To reveal a possible apoptotic inducing effect of Zn(II) complex on MCF7 breast cancer cells, we carried out Annexin V assay and our findings were summarized in Figure 3. At a concentration of 1.25 and 10 μM Zn(II) complex, the percentage of total apoptotic cells was 50.45% and 84.87%, respectively for 48 h. Thus, the total number of apoptotic cells remarkably increased 13.8- and 23.2-fold, respectively (p<0.01) as compared with control cells. Furthermore, we explored the activity of apoptotic cell death by multi-caspase assay (Figure 3). After incubation with 1.25 and 10 μM Zn(II) complex, the rate of caspase positive/dead cells was 23.44% and 69.89%, respectively in MCF-7 cells (p<0.01). Thus, Zn(II) complex significantly induced apoptotic cell death through multi-caspase activity in breast cancer cells.

Figure 3:

The apoptotic effect of Zn(II) complex on MCF7 cells was determined by Annexin V analysis.

(A) The results of Annexin V and multi-caspase analysis. (B) Statistical analysis of the results of total apoptotic cells after treatment with different concentrations of Zn(II) complex (p<0.01**).
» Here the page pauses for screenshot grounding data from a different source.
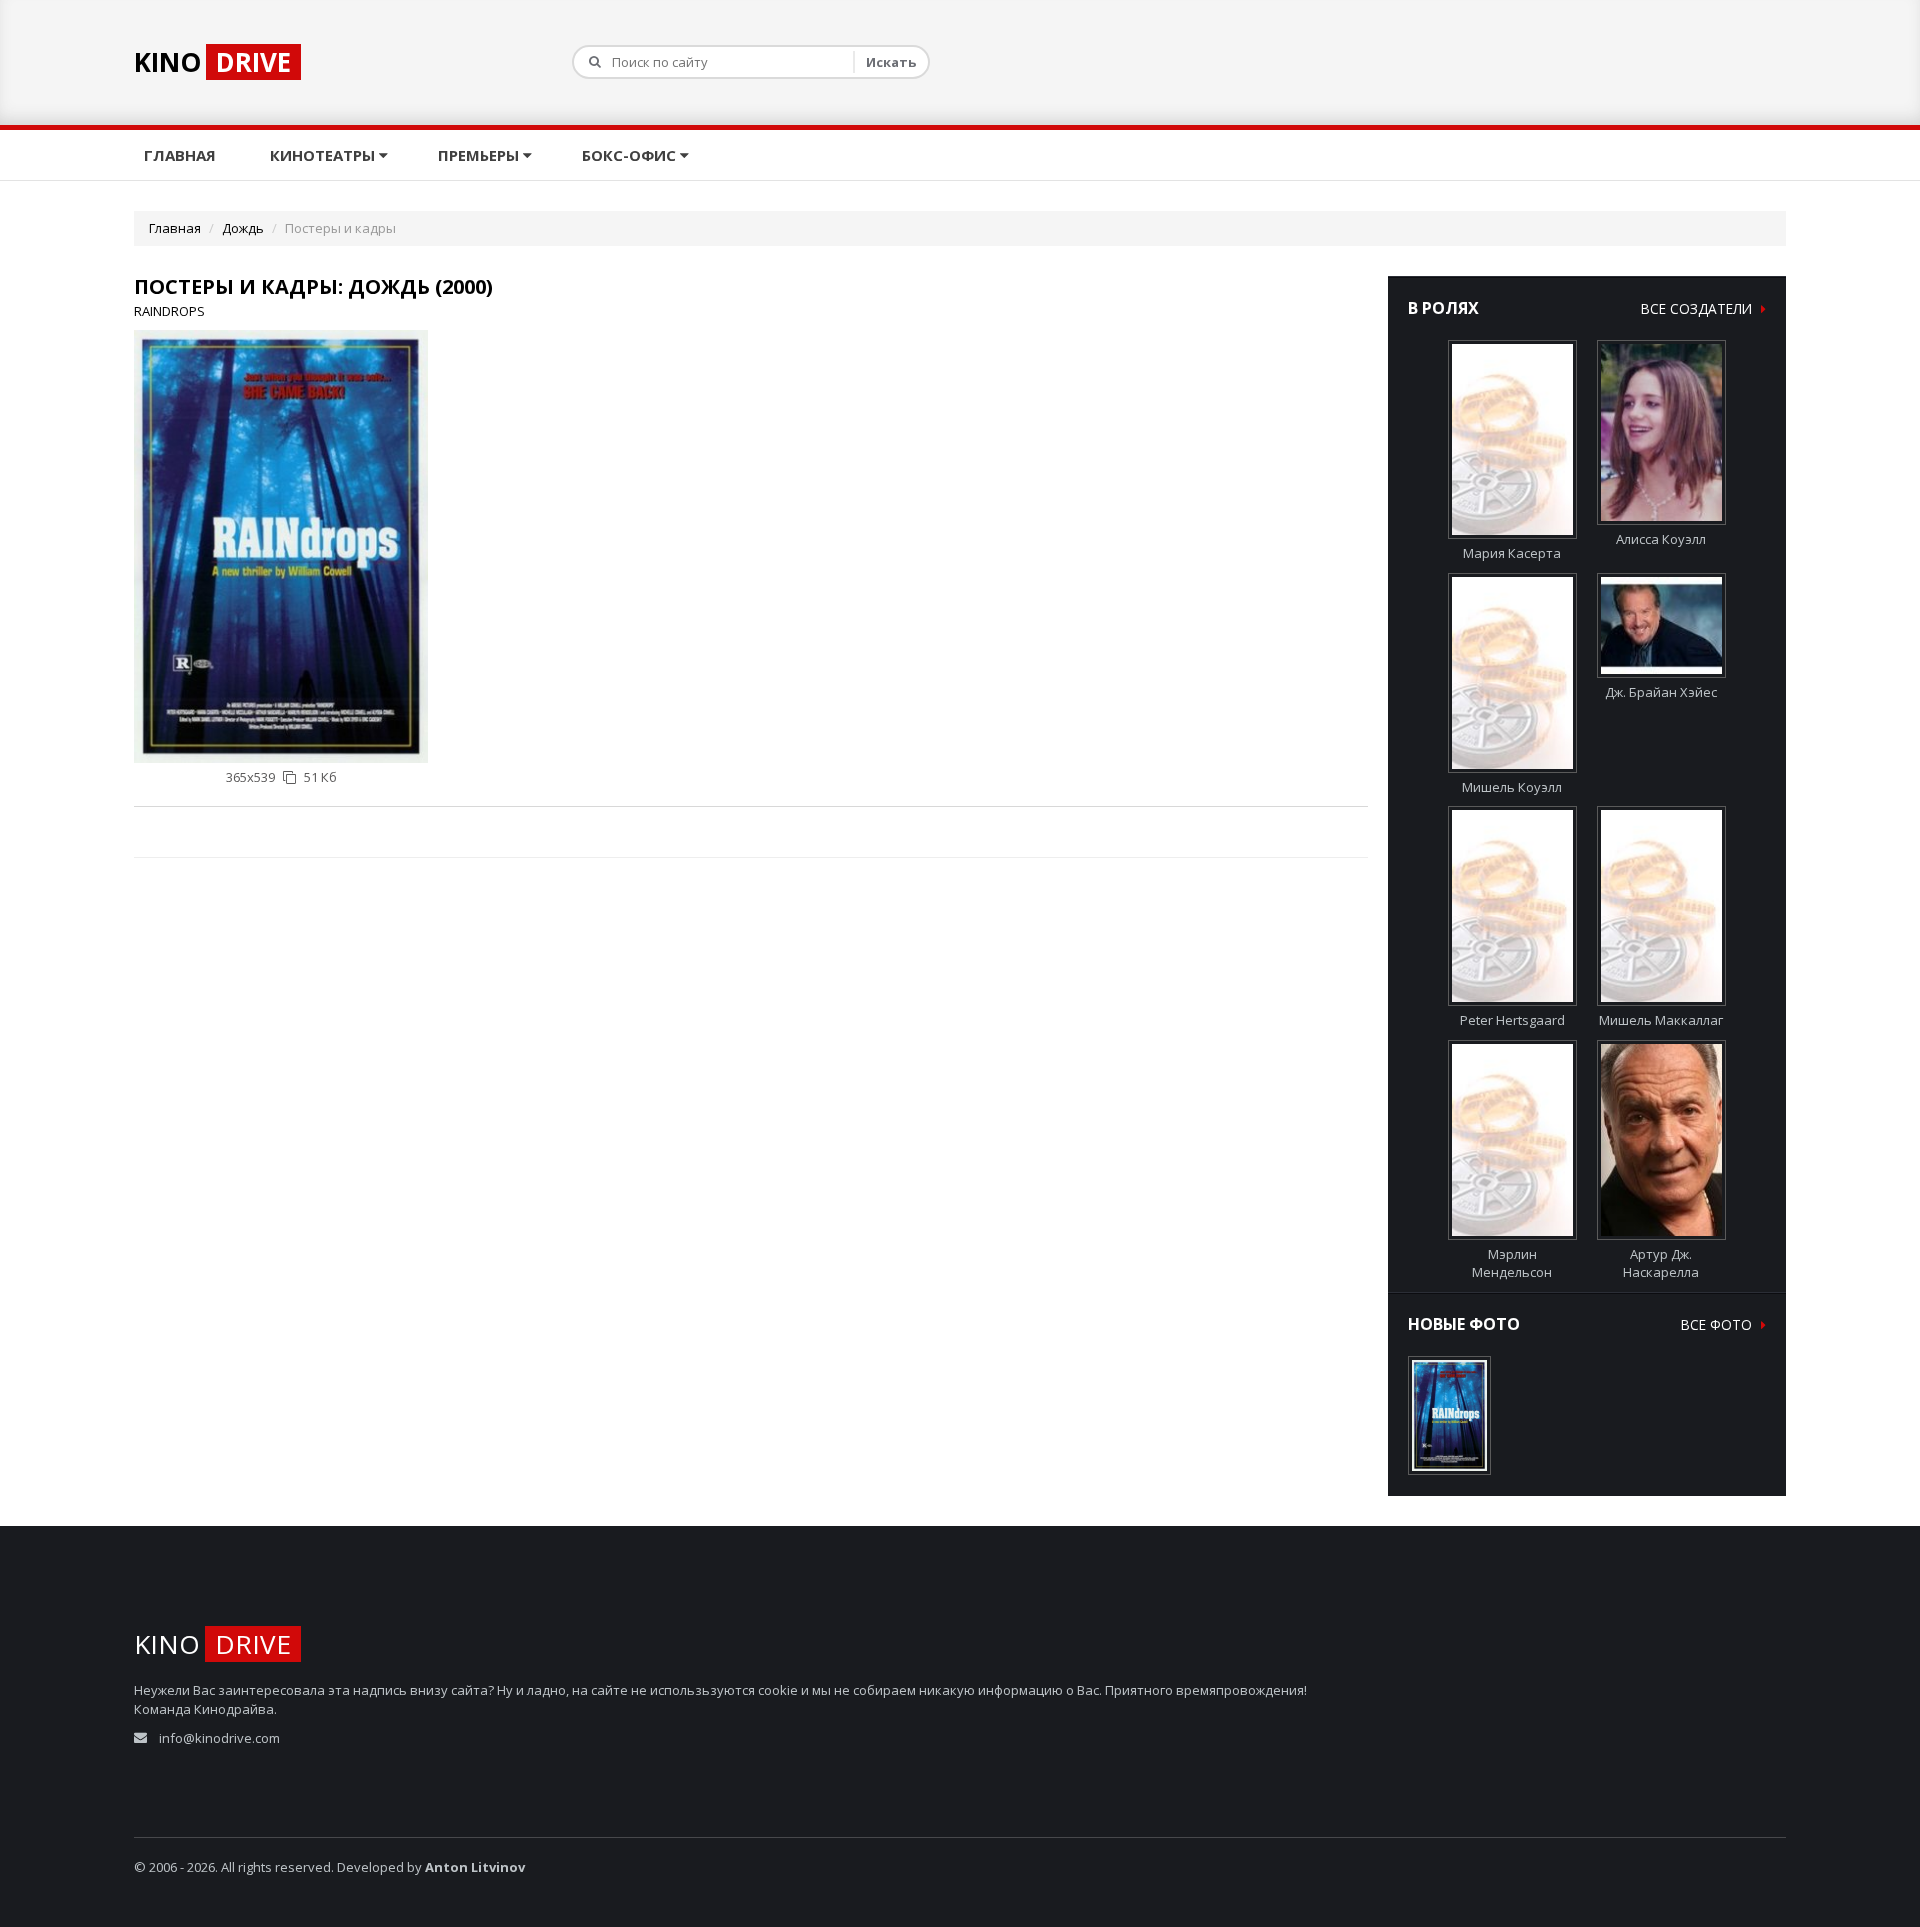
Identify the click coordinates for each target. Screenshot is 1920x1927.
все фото (1718, 1324)
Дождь (243, 228)
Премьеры (480, 155)
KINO (212, 62)
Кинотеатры (324, 155)
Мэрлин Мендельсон (1512, 1263)
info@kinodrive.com (219, 1738)
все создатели (1698, 308)
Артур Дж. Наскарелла (1661, 1263)
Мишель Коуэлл (1512, 787)
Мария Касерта (1512, 553)
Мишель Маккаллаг (1661, 1020)
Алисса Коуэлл (1661, 539)
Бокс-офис (631, 155)
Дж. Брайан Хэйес (1661, 692)
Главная (182, 155)
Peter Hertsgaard (1512, 1020)
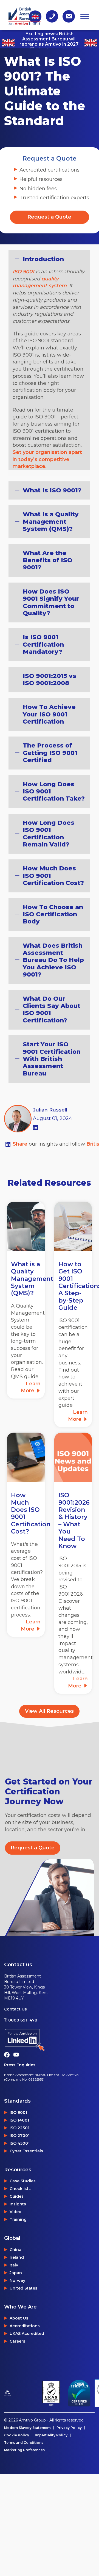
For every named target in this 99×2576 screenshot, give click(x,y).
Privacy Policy (69, 2427)
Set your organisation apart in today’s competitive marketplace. (47, 459)
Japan (16, 2272)
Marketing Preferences (24, 2450)
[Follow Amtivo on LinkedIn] (49, 2040)
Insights (18, 2204)
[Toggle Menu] (84, 16)
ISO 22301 (19, 2127)
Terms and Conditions (23, 2442)
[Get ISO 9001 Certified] (73, 1226)
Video (15, 2211)
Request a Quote (49, 217)
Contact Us (15, 2009)
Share (21, 1144)
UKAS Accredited (27, 2333)
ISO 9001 (23, 272)
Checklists (20, 2188)
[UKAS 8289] (51, 2393)
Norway (17, 2280)
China (15, 2249)
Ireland (17, 2257)
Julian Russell (50, 1110)
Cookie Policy (16, 2435)
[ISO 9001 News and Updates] (73, 1457)
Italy (14, 2265)
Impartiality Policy (51, 2435)
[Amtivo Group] (20, 2393)
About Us (19, 2318)
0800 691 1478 (22, 2020)
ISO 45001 (20, 2143)
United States (23, 2288)
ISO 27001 (20, 2135)
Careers (17, 2341)
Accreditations (25, 2325)
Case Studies (23, 2180)
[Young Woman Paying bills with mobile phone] (26, 1457)
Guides (17, 2196)
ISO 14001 (19, 2120)
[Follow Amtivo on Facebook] (8, 2054)
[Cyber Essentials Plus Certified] (79, 2393)
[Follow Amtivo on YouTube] (17, 2054)
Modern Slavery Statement (27, 2427)
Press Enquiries (19, 2065)
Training (18, 2219)
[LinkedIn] (35, 1127)
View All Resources (49, 1711)
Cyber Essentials (26, 2150)
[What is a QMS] (26, 1226)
Zn(II) complex induces cell cycle arrest

To explore the effects of Zn(II) complex on cell cycle arrest, the cells were stained with cell cycle assay. As shown in Figure 4, Zn(II) complex caused a remarkable increase in the percentage of S phase (from 11.3% to 29.7% and 36.4%) at a concentration of 1.25 and 10 μM Zn(II) complex, respectively (p<0.01). Furthermore, the proportion of MCF7 cells in G0/G1 arrest decreased from 45.0% to 41.2% and 28.6% at a concentration of 1.25 and 10 μM Zn(II) complex, respectively. Thus, Zn(II) complex significantly caused at S phase arrest in MCF7 cells.

Figure 4:

Effects of Zn(II) complex on cell cycle distribution in MCF7 cells.

(A) The results of cell cycle analysis. (B) Statistical analysis of the results of cell cycle distribution after treatment with different concentrations of Zn(II) complex (p<0.01**).